Data extracted from a collection
----------------------------------------

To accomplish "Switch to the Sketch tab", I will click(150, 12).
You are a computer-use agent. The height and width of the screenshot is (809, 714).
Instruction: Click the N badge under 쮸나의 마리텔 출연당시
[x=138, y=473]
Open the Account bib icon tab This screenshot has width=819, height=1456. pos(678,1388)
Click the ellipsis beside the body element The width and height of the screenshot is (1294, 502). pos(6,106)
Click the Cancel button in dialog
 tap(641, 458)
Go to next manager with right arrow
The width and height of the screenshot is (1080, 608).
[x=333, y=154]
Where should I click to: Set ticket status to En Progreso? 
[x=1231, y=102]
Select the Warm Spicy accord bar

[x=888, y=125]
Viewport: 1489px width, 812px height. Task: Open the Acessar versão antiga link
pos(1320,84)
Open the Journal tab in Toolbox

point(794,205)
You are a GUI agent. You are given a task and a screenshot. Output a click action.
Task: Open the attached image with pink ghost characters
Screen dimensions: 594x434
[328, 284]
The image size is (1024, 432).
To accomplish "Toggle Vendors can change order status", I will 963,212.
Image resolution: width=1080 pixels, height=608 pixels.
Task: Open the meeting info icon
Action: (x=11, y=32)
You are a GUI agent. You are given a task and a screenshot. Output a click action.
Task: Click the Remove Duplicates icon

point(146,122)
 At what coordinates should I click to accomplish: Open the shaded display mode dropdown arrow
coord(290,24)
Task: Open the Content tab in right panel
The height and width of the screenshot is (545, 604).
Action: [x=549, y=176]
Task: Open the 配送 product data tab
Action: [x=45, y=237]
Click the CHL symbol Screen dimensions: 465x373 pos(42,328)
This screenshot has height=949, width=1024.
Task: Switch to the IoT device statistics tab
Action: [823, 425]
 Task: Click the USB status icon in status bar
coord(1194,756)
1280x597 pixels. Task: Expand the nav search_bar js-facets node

----------------------------------------

**Exercise**
Each record must be transcribed exactly, with nothing left out.

**Response area**
To accomplish "Switch to the Sketch tab", I will click(150, 12).
You are a computer-use agent. The height and width of the screenshot is (809, 714).
Instruction: Click the N badge under 쮸나의 마리텔 출연당시
[x=138, y=473]
Open the Account bib icon tab This screenshot has width=819, height=1456. pos(678,1388)
Click the ellipsis beside the body element The width and height of the screenshot is (1294, 502). pos(6,106)
Click the Cancel button in dialog
 tap(641, 458)
Go to next manager with right arrow
The width and height of the screenshot is (1080, 608).
[x=333, y=154]
Where should I click to: Set ticket status to En Progreso? 
[x=1231, y=102]
Select the Warm Spicy accord bar

[x=888, y=125]
Viewport: 1489px width, 812px height. Task: Open the Acessar versão antiga link
pos(1320,84)
Open the Journal tab in Toolbox

point(794,205)
You are a GUI agent. You are given a task and a screenshot. Output a click action.
Task: Open the attached image with pink ghost characters
Screen dimensions: 594x434
[328, 284]
The image size is (1024, 432).
To accomplish "Toggle Vendors can change order status", I will 963,212.
Image resolution: width=1080 pixels, height=608 pixels.
Task: Open the meeting info icon
Action: (x=11, y=32)
You are a GUI agent. You are given a task and a screenshot. Output a click action.
Task: Click the Remove Duplicates icon

point(146,122)
 At what coordinates should I click to accomplish: Open the shaded display mode dropdown arrow
coord(290,24)
Task: Open the Content tab in right panel
The height and width of the screenshot is (545, 604).
Action: [x=549, y=176]
Task: Open the 配送 product data tab
Action: [x=45, y=237]
Click the CHL symbol Screen dimensions: 465x373 pos(42,328)
This screenshot has height=949, width=1024.
Task: Switch to the IoT device statistics tab
Action: [823, 425]
 Task: Click the USB status icon in status bar
coord(1194,756)
1280x597 pixels. Task: Expand the nav search_bar js-facets node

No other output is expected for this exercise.